[Collected data entries]
=====

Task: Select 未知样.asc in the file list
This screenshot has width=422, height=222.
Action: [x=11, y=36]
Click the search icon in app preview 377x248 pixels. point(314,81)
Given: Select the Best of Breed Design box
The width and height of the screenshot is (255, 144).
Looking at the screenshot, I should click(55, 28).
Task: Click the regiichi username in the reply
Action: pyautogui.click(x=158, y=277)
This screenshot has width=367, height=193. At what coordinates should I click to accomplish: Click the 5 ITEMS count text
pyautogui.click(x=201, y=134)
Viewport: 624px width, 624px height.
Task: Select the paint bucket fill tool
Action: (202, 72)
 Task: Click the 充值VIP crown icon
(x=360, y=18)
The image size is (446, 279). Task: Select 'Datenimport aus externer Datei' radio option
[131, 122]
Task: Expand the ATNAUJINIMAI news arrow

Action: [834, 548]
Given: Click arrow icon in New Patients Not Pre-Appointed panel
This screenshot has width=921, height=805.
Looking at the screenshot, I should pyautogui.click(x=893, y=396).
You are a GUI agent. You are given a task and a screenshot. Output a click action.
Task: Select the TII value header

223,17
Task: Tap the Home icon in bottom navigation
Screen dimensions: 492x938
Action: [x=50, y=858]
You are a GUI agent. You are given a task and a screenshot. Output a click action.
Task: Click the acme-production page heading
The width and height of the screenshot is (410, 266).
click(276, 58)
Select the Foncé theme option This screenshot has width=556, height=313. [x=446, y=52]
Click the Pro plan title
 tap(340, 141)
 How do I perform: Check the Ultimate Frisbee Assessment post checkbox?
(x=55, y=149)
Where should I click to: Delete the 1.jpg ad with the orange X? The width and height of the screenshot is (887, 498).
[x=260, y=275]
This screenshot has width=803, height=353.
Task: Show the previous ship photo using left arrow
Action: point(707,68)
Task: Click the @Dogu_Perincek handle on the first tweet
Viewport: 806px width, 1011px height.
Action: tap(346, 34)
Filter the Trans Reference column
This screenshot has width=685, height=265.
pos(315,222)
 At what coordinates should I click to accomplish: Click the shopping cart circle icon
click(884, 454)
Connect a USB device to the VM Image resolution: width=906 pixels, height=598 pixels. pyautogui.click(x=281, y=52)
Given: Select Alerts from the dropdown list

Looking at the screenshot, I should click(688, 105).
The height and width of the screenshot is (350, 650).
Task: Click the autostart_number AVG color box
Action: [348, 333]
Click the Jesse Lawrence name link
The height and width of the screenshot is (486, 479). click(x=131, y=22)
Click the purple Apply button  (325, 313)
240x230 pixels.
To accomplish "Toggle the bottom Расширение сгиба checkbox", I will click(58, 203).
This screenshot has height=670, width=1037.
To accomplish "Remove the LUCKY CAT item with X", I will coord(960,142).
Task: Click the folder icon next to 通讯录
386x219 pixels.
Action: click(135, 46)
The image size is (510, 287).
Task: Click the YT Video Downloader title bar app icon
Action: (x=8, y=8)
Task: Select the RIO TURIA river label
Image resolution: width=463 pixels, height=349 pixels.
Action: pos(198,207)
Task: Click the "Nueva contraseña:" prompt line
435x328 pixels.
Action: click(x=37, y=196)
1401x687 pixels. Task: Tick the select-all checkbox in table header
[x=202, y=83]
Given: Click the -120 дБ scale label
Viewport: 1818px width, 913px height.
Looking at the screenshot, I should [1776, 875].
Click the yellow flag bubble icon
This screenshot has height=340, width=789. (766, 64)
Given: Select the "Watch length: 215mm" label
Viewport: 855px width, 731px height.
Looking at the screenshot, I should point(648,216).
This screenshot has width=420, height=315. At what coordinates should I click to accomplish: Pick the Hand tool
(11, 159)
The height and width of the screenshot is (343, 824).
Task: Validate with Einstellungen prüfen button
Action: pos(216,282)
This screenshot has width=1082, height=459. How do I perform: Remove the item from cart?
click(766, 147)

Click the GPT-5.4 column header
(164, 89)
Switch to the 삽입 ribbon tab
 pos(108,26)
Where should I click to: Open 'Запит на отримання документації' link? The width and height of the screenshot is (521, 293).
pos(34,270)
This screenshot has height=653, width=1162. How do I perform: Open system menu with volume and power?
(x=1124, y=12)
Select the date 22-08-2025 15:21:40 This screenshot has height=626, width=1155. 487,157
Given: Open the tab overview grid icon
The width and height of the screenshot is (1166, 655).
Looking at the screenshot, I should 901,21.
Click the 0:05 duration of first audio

=====

• What you need to do
Please transcribe each of the entries, exactly as written.

• Expected output
Task: Select 未知样.asc in the file list
This screenshot has width=422, height=222.
Action: [x=11, y=36]
Click the search icon in app preview 377x248 pixels. point(314,81)
Given: Select the Best of Breed Design box
The width and height of the screenshot is (255, 144).
Looking at the screenshot, I should click(55, 28).
Task: Click the regiichi username in the reply
Action: pyautogui.click(x=158, y=277)
This screenshot has width=367, height=193. At what coordinates should I click to accomplish: Click the 5 ITEMS count text
pyautogui.click(x=201, y=134)
Viewport: 624px width, 624px height.
Task: Select the paint bucket fill tool
Action: (202, 72)
 Task: Click the 充值VIP crown icon
(x=360, y=18)
The image size is (446, 279). Task: Select 'Datenimport aus externer Datei' radio option
[131, 122]
Task: Expand the ATNAUJINIMAI news arrow

Action: [834, 548]
Given: Click arrow icon in New Patients Not Pre-Appointed panel
This screenshot has width=921, height=805.
Looking at the screenshot, I should pyautogui.click(x=893, y=396).
You are a GUI agent. You are given a task and a screenshot. Output a click action.
Task: Select the TII value header

223,17
Task: Tap the Home icon in bottom navigation
Screen dimensions: 492x938
Action: [x=50, y=858]
You are a GUI agent. You are given a task and a screenshot. Output a click action.
Task: Click the acme-production page heading
The width and height of the screenshot is (410, 266).
click(276, 58)
Select the Foncé theme option This screenshot has width=556, height=313. [x=446, y=52]
Click the Pro plan title
 tap(340, 141)
 How do I perform: Check the Ultimate Frisbee Assessment post checkbox?
(x=55, y=149)
Where should I click to: Delete the 1.jpg ad with the orange X? The width and height of the screenshot is (887, 498).
[x=260, y=275]
This screenshot has width=803, height=353.
Task: Show the previous ship photo using left arrow
Action: point(707,68)
Task: Click the @Dogu_Perincek handle on the first tweet
Viewport: 806px width, 1011px height.
Action: tap(346, 34)
Filter the Trans Reference column
This screenshot has width=685, height=265.
pos(315,222)
 At what coordinates should I click to accomplish: Click the shopping cart circle icon
click(884, 454)
Connect a USB device to the VM Image resolution: width=906 pixels, height=598 pixels. pyautogui.click(x=281, y=52)
Given: Select Alerts from the dropdown list

Looking at the screenshot, I should click(688, 105).
The height and width of the screenshot is (350, 650).
Task: Click the autostart_number AVG color box
Action: [348, 333]
Click the Jesse Lawrence name link
The height and width of the screenshot is (486, 479). click(x=131, y=22)
Click the purple Apply button  (325, 313)
240x230 pixels.
To accomplish "Toggle the bottom Расширение сгиба checkbox", I will click(58, 203).
This screenshot has height=670, width=1037.
To accomplish "Remove the LUCKY CAT item with X", I will coord(960,142).
Task: Click the folder icon next to 通讯录
386x219 pixels.
Action: click(135, 46)
The image size is (510, 287).
Task: Click the YT Video Downloader title bar app icon
Action: (x=8, y=8)
Task: Select the RIO TURIA river label
Image resolution: width=463 pixels, height=349 pixels.
Action: pos(198,207)
Task: Click the "Nueva contraseña:" prompt line
435x328 pixels.
Action: click(x=37, y=196)
1401x687 pixels. Task: Tick the select-all checkbox in table header
[x=202, y=83]
Given: Click the -120 дБ scale label
Viewport: 1818px width, 913px height.
Looking at the screenshot, I should [1776, 875].
Click the yellow flag bubble icon
This screenshot has height=340, width=789. (766, 64)
Given: Select the "Watch length: 215mm" label
Viewport: 855px width, 731px height.
Looking at the screenshot, I should point(648,216).
This screenshot has width=420, height=315. At what coordinates should I click to accomplish: Pick the Hand tool
(11, 159)
The height and width of the screenshot is (343, 824).
Task: Validate with Einstellungen prüfen button
Action: pos(216,282)
This screenshot has width=1082, height=459. How do I perform: Remove the item from cart?
click(766, 147)

Click the GPT-5.4 column header
(164, 89)
Switch to the 삽입 ribbon tab
 pos(108,26)
Where should I click to: Open 'Запит на отримання документації' link? The width and height of the screenshot is (521, 293).
pos(34,270)
This screenshot has height=653, width=1162. How do I perform: Open system menu with volume and power?
(x=1124, y=12)
Select the date 22-08-2025 15:21:40 This screenshot has height=626, width=1155. 487,157
Given: Open the tab overview grid icon
The width and height of the screenshot is (1166, 655).
Looking at the screenshot, I should 901,21.
Click the 0:05 duration of first audio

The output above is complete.